In Los Angeles, though, David Keim, principal building inspector for the city, said at least 113 homes have been red- or yellow-tagged and have sustained $12.5 million in El Nino storm damage.
At least 50 of those have been in the San Fernando Valley; the most recent were five in West Hills in February and one in Studio City in March.
When Zareh noticed five weeks ago that the house was separating from the backyard, he said, “The first thing I did was move the pictures of my children. In my native land, Beirut, I lost all my childhood pictures in the civil war. I didn’t want that to happen to theirs.”
While there are a number of million-dollar homes on this cul-de-sac in the Mountain Park gated community, officials said that only one other neighbor’s house is in danger of slipping.
The owner of that home, former Dodger third-baseman Hubie Brooks, refused to comment on the situation Friday, but a geologist hired to inspect the Brooks house said the property is showing signs of trouble.

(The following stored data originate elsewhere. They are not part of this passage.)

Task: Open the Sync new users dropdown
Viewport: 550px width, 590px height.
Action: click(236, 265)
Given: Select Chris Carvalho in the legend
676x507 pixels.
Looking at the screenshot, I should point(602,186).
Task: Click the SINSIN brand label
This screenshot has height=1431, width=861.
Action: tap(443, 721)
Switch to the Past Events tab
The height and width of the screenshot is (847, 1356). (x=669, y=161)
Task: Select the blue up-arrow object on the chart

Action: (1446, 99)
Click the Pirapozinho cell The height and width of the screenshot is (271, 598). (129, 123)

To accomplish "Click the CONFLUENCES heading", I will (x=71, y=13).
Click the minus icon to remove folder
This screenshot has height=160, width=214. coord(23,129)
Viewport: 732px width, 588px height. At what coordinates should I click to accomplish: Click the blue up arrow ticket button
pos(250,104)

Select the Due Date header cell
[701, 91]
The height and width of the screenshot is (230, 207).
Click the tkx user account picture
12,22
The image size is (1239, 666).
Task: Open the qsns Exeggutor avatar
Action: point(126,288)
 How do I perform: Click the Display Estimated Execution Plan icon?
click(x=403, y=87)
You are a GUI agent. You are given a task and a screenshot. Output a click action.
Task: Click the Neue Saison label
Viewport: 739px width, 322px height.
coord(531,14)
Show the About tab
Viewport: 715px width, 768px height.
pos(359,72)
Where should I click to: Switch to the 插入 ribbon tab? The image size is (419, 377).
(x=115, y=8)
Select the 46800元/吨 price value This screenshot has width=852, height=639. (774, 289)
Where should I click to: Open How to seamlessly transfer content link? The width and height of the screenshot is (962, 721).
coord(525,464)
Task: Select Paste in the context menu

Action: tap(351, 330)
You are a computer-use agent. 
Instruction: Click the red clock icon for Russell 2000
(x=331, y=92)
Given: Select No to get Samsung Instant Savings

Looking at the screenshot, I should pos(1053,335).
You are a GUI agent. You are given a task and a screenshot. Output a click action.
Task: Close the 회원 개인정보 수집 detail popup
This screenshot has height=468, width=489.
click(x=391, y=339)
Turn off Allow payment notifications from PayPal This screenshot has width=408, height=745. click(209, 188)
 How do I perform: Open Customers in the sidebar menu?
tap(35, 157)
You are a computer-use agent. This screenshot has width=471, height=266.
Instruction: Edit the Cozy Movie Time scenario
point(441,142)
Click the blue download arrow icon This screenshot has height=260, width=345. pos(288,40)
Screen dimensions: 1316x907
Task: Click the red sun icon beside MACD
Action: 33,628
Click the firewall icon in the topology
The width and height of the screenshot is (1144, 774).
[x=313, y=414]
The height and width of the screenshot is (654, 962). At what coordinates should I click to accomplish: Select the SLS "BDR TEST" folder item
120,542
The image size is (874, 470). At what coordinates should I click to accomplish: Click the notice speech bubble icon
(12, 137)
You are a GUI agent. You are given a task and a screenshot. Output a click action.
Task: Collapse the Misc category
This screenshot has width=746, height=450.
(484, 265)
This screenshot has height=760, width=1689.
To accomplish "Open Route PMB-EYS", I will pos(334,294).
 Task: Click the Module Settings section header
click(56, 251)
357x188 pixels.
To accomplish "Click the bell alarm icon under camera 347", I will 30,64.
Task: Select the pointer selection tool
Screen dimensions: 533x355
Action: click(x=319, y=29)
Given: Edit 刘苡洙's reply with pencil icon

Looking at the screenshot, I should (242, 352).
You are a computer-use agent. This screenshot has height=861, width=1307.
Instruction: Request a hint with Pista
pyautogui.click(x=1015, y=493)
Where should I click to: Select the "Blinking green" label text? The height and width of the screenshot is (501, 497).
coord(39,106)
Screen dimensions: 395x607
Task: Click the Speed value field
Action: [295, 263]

Geologist Mark Swiatek said there are cracks in Brooks’ driveway and the backyard is covered with tarps to keep rain from soaking into the ground. Swiatek said he will recommend that the owners pump excess water out of the ground in an effort to slow the slide.
The Vartivarian home is sliding east down the hill behind it.
When utility pipes started bursting and their house was yellow-tagged in early April, the couple and their three children moved to a two-bedroom apartment in Warner Center.
To slow descent of the house, a construction crew demolished the attached garage, which was sinking faster, and a section of the backyard.
Zareh said that when he bought the house unfinished and in foreclosure, he said he didn’t have a geologist inspect the home because he thought it was built on solid ground.
Jonathan Sagherian, a civil engineer hired to evaluate the damage and devise a plan to fix it, said geologists have not yet determined how wide and deep the slide is.
“We’re trying to present all of the information to [Vartivarian] for him to be able to weigh his options,” he said. “The longer it takes [to evaluate], the bleaker it looks. This is not a situation you can wait to solve two months from now.”
If left unchecked, the home might eventually slide onto county property, which was purchased last year by the county’s Department of Parks and Recreation to hold as open space.
Jim Park, chief of planning for the department, said county officials have been on the site and are monitoring the slide.
He said that his department will cooperate with the owners when they determine what needs to be done to shore up the hillside.
Despite the cost and work ahead of them, Zareh said he and his family are determined to fix the house and hope to move back by the end of the year.
“I love this place and I want to fix it and stay,” he said. “I’m not going to walk away from paradise. Even paradise has its own heartaches, but it’s worth it.”
L.A. inspector Keim said that homeowners should not be lulled into a false sense of security now that the storms are waning.
Problems caused by rainstorms may go undetected for months as water seeps lower into the soil and reaches bedrock. He said the city will be on alert for new slide reports through May and possibly into June.
“Sometimes slides can occur weeks after the rain subsides,” he said. “I’d like to say that wasn’t true, but history says it is.”